Well I had put an EDIT at the end of my post saying "EDIT: to check you mixes on lesser ranged equipment you could just add various Low & High Passes to your flat anechoic speaker to emulate smaller sized speakers that don't have the low end or the high end."I totally understand your point. It is pure logic: you want flat converters, a neutral room, but f****d up speakers? It sounds preposterous but I'm of the current understanding that it's merely counter-intuitive. It's impossible not to bring up the subjective claims that, "Flat responses are too gentle, I need X speaker because it helps me mix," which you can read a-plenty around the net - specifically in the gearspace thread that I posted assuming it hasn't been totally sanitized of even those statements in addition to mine.
Like you, I use subjective terms like 'good' and 'bad' and, in this case, 'rubbish' but I want to expand to the other hemisphere of my brain and include metrical descriptions like 'series of three comb filtering-like, hi-Q 10dB peak-to-peak deviations from 3-6kHz'. I can't argue against 'rubbish' other than to say your rubbish might be a mixer's best friend. Believe me, I'm as opinionated as you and often want to say highly offensive things and just stick to my guns but that's not why I'm here. I'm here because I want to upgrade from HS50 to something that helps me make tracks which exude the utmost in sonic ecstasy and currently believe that opinions alone are not the best guide.
Similar to the far-field graphs Amir puts up, this speaker is not listened to in a vacuum or purely anechoic space. Its raw Klippel-magic'ed response is not what you get even 1m away. This is just to say that its response in room is not as wild as it looks and I posted my measurement in support of this claim. Again, we have certain suspicions but no actual peer-reviewed theory as to why mixers prefer Objectively 'Flawed' Speaker A vs Objectively 'Better' Speaker B. I think it would be a tremendous boon to the pro audio community to know this information.

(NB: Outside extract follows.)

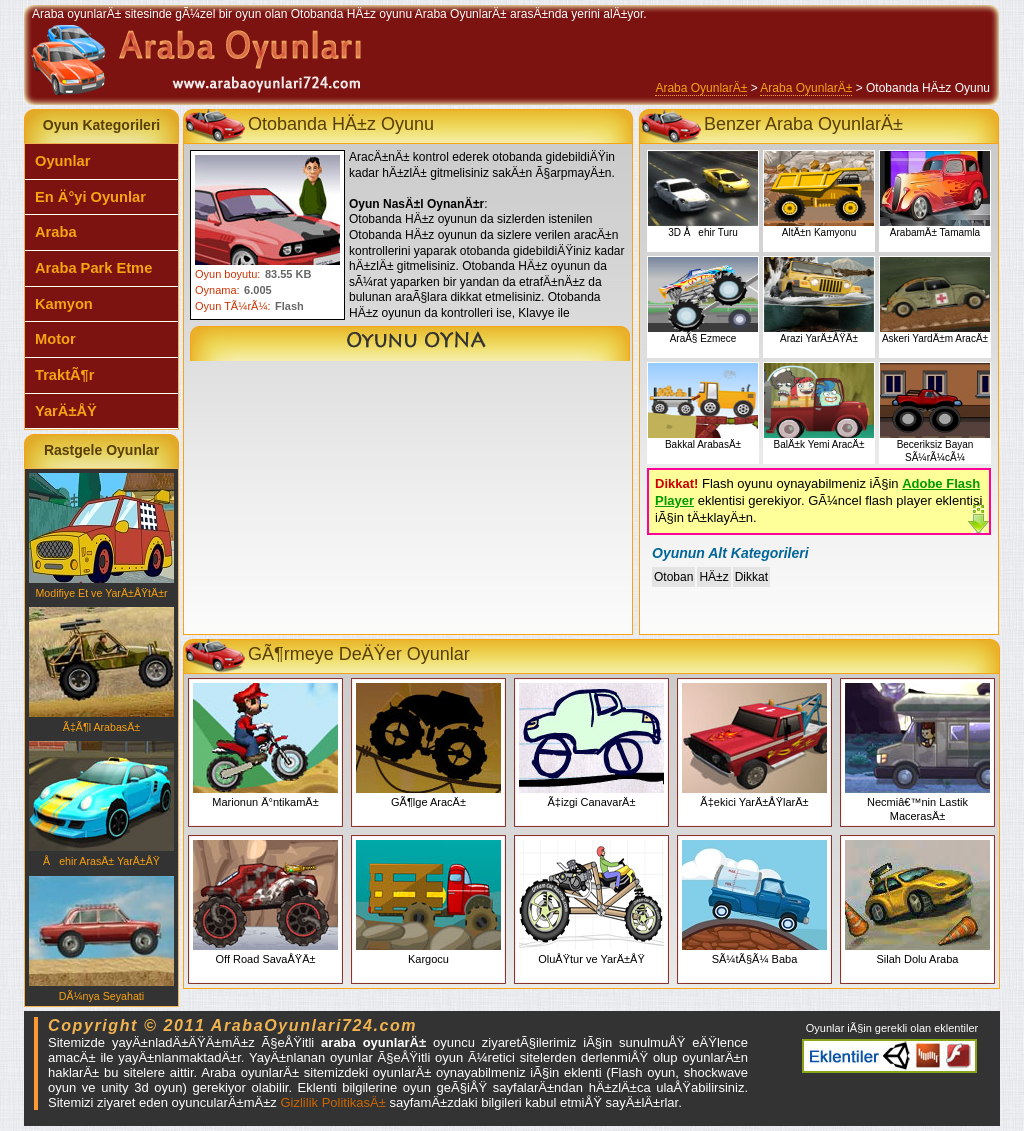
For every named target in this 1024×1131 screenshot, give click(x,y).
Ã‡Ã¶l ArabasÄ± (101, 670)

So if I had the audacity to suggest to a music creator what equipment they make their music on then I'd say full range flat anechoic speakers, and then if you want to check the mix's compatiblity on lesser ranged gear then you can just whack in a few different High & Low Passes onto your speaker to take away the bass and the high end. So I don't think there's any necessity to use randomly rubbish speakers with random horrendous frequency response deviations.